We Start with the Ads
Another, probably the most important, way in which Apple differentiates its products is through a ruthless focus on User Experience (or Human Experience as they call it in their documentation). It is easy to dismiss this as “just design”, but we believe strongly that it goes much deeper.
When Apple first launched the iPhone, most other phone vendors were focused on bringing down the cost of their phones. They took all the value of software and Moore’s Law and applied it to building the cheapest phones possible for any given price tier. They were essentially capturing the value of Moore’s Law for their own margins. Apple turned that around and used their chips to build a more capable phone. Nothing about the original iPhone’s hardware was proprietary. Anyone else could have built that phone, but everyone else was focused in a different direction. This allowed Apple to make a much more intuitive, easy-to-use device, with crisp-scrolling graphic, a touch screen interface, and a viable software platform (although that took another year).
All this meant a more expensive phone, but users quickly proved willing to pay that premium, all the way up to today’s $1,000+ models. (In fairness, they also got the operators to subsidize it heavily.) As we will explore in our next piece, this means that Apple may be able to redistribute value in a similar way for autos, albeit along different avenues.
At the other end of the user value spectrum is Apple’s brand. Fake Steve Jobs did a great job of laying this process out years ago, and as much as that piece is snarky and unfair, it also contains some truths. It is easy to dismiss this as overblown (Nokia and Motorola certainly did), but today that brand value is as immense as it is obvious. In some ways, this will be a double-edged sword with users wiling to pay up for an Apple Car, but equally they will approach it with very high expectations.
What Matters Most
Finally, Apple knows how to set its priorities. For years, everyone in the phone industry focused on market share, but Apple ignored that as a vanity metric and focused instead on its own product and its share of industry profits, a trend that continues to this day.

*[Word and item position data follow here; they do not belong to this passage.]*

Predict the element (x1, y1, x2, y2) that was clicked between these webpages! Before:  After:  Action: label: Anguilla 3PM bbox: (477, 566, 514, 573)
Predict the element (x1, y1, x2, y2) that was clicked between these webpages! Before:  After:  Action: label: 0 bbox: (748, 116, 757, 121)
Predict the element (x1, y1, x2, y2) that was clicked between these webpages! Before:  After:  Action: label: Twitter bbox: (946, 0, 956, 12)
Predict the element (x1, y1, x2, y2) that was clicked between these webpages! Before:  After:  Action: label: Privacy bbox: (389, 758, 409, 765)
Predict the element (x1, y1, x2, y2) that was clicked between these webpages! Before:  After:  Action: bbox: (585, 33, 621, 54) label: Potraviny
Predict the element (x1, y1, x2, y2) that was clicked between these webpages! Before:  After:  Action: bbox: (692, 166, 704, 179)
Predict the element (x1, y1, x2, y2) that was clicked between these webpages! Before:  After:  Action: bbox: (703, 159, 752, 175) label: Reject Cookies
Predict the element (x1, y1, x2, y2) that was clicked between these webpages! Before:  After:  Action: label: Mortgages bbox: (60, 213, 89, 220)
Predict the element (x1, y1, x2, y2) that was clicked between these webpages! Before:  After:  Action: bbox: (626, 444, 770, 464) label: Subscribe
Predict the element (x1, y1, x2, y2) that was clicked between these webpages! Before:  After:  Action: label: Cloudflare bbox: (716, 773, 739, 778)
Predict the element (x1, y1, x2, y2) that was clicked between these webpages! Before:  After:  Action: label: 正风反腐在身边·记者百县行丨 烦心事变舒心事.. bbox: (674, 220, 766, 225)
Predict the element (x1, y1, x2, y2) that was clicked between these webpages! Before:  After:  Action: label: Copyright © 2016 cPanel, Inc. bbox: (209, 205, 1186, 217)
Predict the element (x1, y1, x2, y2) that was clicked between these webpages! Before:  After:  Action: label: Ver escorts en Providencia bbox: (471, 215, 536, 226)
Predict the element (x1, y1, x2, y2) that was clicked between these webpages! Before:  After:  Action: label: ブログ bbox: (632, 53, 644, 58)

This will likely play out differently in autos, with a much wider array of pricing and profit tiers, but the same logic is likely to hold true. What do car buyers really care about? Probably not the things that the industry focuses on today.
Putting all this together, we think Apple has numerous avenues to extract and redistribute value. Just as they turned around the assumed logic of Moore’s Law and gave that value to its users, Apple can use the supply chain and its focus on users to hone in on whatever it is they determine is of the most value to them and their customers.